Analysis of the interactions with the grain yield variable revealed that when irrigation was restricted, (2 and 3 irrigations), bread wheats are superior to durum wheats, regardless of the type of gluten. There were no differences between the bread wheats in the two-irrigation schedule, while soft wheat varieties excelled in the three-irrigation schedule (Tukey ≤ 0.05) to both medium-hard and hard wheats (Table 5 and Fig. 2). With five irrigations instead, the durum wheats obtained the highest yield (8303 kg ha−1), however, they only significantly surpassed (Tukey ≤ 0.05) to hard wheats (7721 kg ha−1). It is frequently assumed that durum wheat is more tolerant to stress than bread wheat. Unfortunately, few research papers compare the performance of both species side-by-side under a wide range of environments in field conditions. Differences in yield were also related to differences in water and nitrogen use efficiencies: under low-yielding conditions, bread wheat was consistently more efficient than durum wheats, which coincides with the results of this study and under high-yielding conditions durum wheats was more efficient (Marti and Slafer 2014). On the other hand, Valenzuela et al. (2018) in a study carried out in Mexico found in the general analysis across localities that durum wheats yielded more (P ≤ 0.05) than bread wheats under normal irrigation (5.43 vs 5.21 t ha −1), but they have the same yield in restricted irrigation (4.39 vs 4.30 t ha−1).

Wheats in general show higher efficiency (considered as water productivity) under restricted irrigation than under normal irrigation. The lowest losses in water productivity when going from two to five irrigations were observed in durum wheats (0.17 kg m−3) and the highest in hard wheats (0.38 kg m−3). Within the bread wheats, soft wheats obtained the highest water productivity values in the three irrigation schedules, however, those that obtained the lowest losses in water productivity when going from two to five irrigations were medium-hard wheats (0.34 kg m−3). With two and three irrigations, the results obtained in water productivity were higher than those observed in other studies and with five irrigations they are within the range reported by other authors. The range of crop water productivity (CWP) is very large 0.50–1.68 kg m−3 for wheat, 0.65–3.09 kg m−3 for corn and 0.33–1.48 kg/m3 for rice (Foley et al. 2020), and thus offers tremendous opportunities for maintaining or increasing agricultural production with 20–40% less water resources (Zwart and Bastiaanssen 2004).
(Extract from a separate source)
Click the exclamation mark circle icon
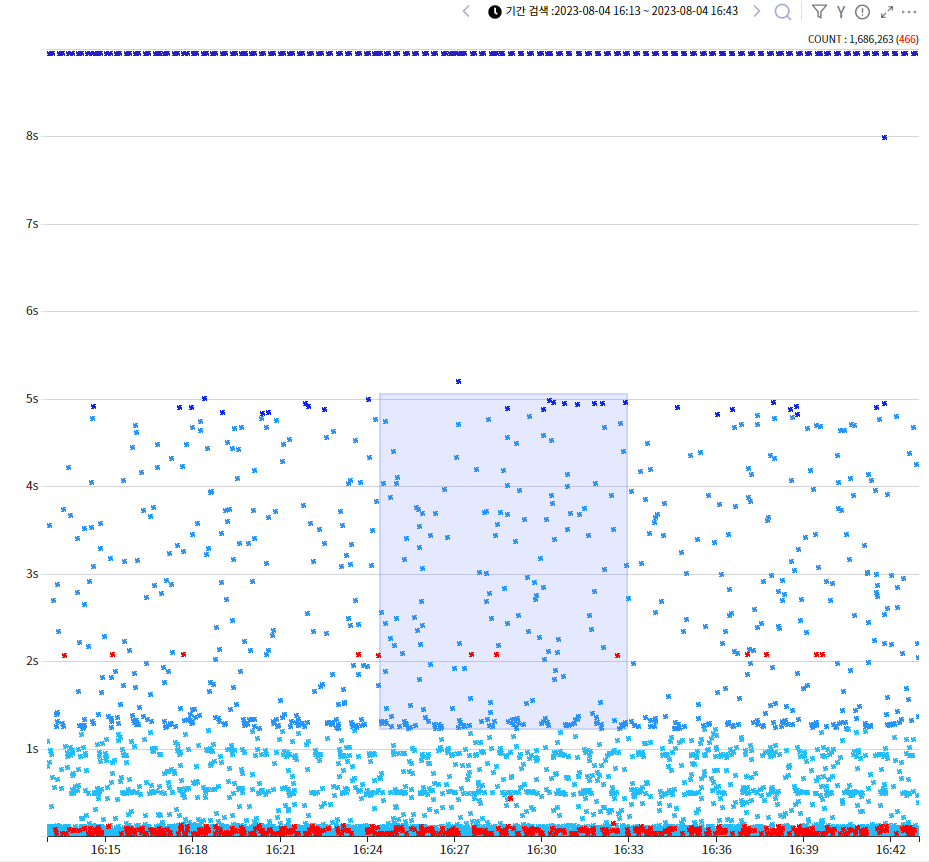This screenshot has width=929, height=862. coord(862,12)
Plants are more efficient with water when they are stressed. It is therefore tentatively concluded that to achieve optimum CWP in water short regions, it is wise to irrigate wheat and maize with less water as recommended for attaining maximized yields (Zwart and Bastiaanssen 2004).

Conclusions

T. aestivum genotypes respond differently to water restriction than T. durum genotypes, with soft gluten genotypes being the most yielding whose outstanding characteristics are higher HI, TKW and WP. Under optimal irrigation conditions, T. durum presented the highest yielding genotypes, which was mainly due to its increase in Bio, HI, TKW, KNO, and the highest WP among the four wheat classes.

The variability of genotypes included in the study allowed the identification of genotypes that with two irrigations reached grain yields greater than 5 t ha−1. However, grain yield was reduced by 71.6% and 34.6%, when applying only two and three irrigations, mainly due to a reduction in grain weight. Both bread and durum wheats show higher efficiency under restricted irrigation than under normal irrigation. Bread wheats have higher water productivity in restricted irrigation, but in normal irrigation, durum wheats have higher water productivity values.

The results of this work allow recommending the cultivation of the different classes of wheat depending on the availability of water, which allows maximizing yields in any water regime.